Pour compléter je suis un gros taré de pédales d’effets j’en ai des tas et des tas. Évidemment dans HEADCHARGER, la musique ne se prête pas vraiment à la débauche d’effets, mais j’adore trifouiller les sons ! Dans le cadre de mon taf en studio, j’ai un deal avec Filling Distribution, un distributeur d’effets pour guitare, ils m’envoient plein de pédales mortelles pour que je les essaye, c’est plutôt cool, sauf pour mon porte-monnaie ! En fait si on devait compter, je pense que j’ai dépensé 5 fois plus dans les pédales que dans tout le reste de mon matos réuni !
Justement, cela lance ma question suivante : tu es également ingénieur du son, est-ce, à ton avis, un avantage ou un inconvénient ?
L’avantage c’est que je passe ma vie à produire/enregistrer d’autres groupes, du coup je peux leur piquer des riffs ! Plus sérieusement, je n’y vois que des avantages, parce que mon travail d’ingénieur son est un boulot de réalisateur artistique, c’est à dire que mon boulot de tous les jours est un travail musical et artistique, l’aspect technique n’est qu’une part du travail, pas l’essentiel. Je plains un peu ceux qui ne font que du technique (mastering, radio, télé, synchro ou je ne sais quoi d’autre) car je crois vraiment que de ne penser la musique qu’en termes techniques peut vite te pourrir les oreilles et te faire oublier les aspects émotionnels, sensoriels et te faire perdre la subjectivité qui fait partie intégrante de la musique. J’entends tellement de gars s’extasier sur un disque parce que le son est mortel… dans la vie de tous les jours, le son d’un disque je m’en fous, enfin en tout cas c’est pas le truc que je remarque à la première écoute, j’écoute le contenu avant de prêter attention à la forme.
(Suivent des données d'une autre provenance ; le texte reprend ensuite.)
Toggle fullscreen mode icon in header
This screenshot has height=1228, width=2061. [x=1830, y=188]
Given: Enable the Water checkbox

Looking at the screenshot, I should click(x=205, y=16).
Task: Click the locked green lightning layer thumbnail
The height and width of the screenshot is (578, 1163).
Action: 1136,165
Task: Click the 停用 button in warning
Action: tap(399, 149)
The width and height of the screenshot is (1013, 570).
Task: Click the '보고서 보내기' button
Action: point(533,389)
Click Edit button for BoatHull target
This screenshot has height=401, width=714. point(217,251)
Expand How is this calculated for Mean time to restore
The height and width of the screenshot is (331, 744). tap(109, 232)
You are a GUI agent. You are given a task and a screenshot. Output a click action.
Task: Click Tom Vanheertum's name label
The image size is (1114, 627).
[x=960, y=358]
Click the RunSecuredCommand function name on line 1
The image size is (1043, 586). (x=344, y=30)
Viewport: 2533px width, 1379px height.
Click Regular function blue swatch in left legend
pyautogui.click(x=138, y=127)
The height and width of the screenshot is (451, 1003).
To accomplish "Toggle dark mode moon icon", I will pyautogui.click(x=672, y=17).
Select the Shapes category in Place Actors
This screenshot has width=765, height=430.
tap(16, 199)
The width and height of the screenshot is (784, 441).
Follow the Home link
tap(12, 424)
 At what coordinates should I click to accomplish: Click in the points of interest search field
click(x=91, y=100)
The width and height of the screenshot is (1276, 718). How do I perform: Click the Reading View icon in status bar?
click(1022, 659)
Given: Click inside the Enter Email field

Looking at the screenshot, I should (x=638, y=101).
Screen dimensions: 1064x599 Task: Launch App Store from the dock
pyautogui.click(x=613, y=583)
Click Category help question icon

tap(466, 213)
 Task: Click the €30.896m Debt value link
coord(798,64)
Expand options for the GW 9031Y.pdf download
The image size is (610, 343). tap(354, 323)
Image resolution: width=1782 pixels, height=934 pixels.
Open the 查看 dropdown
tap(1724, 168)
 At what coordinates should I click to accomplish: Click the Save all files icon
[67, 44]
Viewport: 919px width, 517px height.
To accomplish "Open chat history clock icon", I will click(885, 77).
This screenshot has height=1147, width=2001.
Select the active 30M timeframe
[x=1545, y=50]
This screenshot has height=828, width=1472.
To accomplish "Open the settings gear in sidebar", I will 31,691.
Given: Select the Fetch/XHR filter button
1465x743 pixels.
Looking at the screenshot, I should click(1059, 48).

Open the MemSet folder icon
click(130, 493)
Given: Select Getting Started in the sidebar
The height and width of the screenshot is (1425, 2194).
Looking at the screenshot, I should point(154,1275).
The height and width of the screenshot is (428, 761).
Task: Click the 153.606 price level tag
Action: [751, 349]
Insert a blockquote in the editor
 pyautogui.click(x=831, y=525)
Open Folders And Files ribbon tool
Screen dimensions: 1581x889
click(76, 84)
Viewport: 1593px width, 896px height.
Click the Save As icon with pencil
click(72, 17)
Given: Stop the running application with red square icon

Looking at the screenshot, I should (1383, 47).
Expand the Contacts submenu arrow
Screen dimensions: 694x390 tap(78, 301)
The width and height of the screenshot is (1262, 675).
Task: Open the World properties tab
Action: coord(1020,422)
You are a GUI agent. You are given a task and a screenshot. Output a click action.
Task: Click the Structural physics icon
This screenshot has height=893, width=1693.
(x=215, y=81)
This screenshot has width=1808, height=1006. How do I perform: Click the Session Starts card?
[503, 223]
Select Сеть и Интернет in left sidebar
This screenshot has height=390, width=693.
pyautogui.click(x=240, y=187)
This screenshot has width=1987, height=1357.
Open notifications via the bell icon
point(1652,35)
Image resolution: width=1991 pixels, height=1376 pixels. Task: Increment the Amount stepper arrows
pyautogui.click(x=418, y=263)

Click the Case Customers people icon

Pour moi la technique je l’ai apprise (et je continue d’en apprendre tous les jours !) mais c’est pour mieux pouvoir l’oublier, le rapport au son doit rester quelque chose d’instinctif, et de ludique aussi.
En parlant d’expérience “ludique”, te souviens-tu du premier concert que tu aies vu/donné ?
Pour mon premier concert, on avait convaincu le principal de notre lycée de jouer dans le hall. A l’époque on n’avait pas encore le réseau pour trouver les musiciens qu’il fallait et du coup le groupe n’avait ni batteur, ni bassiste, ni chanteur mais par contre, on était trois guitaristes ! On faisait essentiellement des reprises des trois premiers albums de METALLICA. Bref, groupe sans aucun intérêt, mais nous on y croyait à fond ! De nous trois je crois que je suis le seul à être encore à fond dans la guitare, les autres ont grandi et sont passés à autre chose !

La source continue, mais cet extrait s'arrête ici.